(Dataset entries begins)

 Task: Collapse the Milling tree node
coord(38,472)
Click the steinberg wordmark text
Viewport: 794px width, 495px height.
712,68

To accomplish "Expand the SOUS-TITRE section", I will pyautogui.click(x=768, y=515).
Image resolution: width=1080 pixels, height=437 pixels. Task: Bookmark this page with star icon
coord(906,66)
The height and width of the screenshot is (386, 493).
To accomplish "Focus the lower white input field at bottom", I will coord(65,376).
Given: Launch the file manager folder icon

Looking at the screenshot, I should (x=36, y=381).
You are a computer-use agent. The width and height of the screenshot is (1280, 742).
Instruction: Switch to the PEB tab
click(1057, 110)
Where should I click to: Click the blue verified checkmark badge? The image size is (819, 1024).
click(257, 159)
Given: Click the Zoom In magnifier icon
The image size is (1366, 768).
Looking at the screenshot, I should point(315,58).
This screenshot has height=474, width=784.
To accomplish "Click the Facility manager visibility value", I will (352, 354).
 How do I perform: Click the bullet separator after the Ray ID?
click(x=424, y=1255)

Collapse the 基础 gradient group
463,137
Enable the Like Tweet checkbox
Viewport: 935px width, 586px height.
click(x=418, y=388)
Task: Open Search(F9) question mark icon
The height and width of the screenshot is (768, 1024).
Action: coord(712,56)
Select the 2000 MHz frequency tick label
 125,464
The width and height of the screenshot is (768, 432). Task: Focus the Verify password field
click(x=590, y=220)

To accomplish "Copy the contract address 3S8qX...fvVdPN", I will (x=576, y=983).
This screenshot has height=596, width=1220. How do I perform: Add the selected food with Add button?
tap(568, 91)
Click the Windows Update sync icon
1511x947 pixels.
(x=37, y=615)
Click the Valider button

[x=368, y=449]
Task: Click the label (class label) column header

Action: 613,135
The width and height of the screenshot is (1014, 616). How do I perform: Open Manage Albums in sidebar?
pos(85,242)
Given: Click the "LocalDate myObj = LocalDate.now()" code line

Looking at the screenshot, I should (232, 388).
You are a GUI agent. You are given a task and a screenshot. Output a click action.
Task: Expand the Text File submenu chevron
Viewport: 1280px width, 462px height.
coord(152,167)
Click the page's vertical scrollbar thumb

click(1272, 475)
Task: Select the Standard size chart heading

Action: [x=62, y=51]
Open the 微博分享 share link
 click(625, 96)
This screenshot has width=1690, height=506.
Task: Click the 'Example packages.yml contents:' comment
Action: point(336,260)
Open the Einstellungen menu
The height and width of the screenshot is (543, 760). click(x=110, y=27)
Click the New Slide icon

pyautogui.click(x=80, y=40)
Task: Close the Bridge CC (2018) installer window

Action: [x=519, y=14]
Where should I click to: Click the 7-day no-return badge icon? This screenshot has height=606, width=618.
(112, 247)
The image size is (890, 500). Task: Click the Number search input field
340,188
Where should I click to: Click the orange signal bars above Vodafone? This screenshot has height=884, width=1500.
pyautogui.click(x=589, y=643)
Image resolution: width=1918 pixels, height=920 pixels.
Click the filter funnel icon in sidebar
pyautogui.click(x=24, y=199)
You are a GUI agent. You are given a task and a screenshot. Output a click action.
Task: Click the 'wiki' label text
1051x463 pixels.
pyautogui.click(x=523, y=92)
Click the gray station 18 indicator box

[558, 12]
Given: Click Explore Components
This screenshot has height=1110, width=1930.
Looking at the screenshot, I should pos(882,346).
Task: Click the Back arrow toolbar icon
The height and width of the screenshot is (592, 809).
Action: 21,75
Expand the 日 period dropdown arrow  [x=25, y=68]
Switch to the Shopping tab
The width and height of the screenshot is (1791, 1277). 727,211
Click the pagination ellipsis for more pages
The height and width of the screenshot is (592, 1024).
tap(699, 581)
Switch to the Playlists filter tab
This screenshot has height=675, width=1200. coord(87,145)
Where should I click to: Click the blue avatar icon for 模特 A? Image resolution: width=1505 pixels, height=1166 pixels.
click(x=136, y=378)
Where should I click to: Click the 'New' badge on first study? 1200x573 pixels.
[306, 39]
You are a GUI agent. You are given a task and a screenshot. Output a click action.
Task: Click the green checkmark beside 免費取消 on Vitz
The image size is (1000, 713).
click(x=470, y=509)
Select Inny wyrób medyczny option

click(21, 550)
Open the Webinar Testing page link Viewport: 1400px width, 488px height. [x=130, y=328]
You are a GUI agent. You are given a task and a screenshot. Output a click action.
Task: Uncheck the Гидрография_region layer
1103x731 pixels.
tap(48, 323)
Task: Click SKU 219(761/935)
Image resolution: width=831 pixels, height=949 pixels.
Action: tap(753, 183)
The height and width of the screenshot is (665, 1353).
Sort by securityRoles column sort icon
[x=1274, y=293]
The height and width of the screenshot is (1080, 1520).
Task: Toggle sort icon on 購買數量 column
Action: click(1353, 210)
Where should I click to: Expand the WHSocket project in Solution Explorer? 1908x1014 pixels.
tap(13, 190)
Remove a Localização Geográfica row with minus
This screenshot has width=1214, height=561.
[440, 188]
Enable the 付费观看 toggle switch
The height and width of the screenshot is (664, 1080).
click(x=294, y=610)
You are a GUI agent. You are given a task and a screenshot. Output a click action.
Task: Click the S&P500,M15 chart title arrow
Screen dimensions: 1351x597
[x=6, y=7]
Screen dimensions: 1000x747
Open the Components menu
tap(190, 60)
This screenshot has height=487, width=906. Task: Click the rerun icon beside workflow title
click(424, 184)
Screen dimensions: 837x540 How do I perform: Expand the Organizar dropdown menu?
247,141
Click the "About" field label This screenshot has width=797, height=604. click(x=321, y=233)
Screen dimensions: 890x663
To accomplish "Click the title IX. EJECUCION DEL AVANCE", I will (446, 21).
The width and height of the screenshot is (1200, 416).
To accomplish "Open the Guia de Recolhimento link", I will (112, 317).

(Dataset entries ends)

Please print exactly the lines of the entries above, beginning with the line that contains "Screen dimensions: 890x663" and ending with the last line.

Screen dimensions: 890x663
To accomplish "Click the title IX. EJECUCION DEL AVANCE", I will (446, 21).
The width and height of the screenshot is (1200, 416).
To accomplish "Open the Guia de Recolhimento link", I will (112, 317).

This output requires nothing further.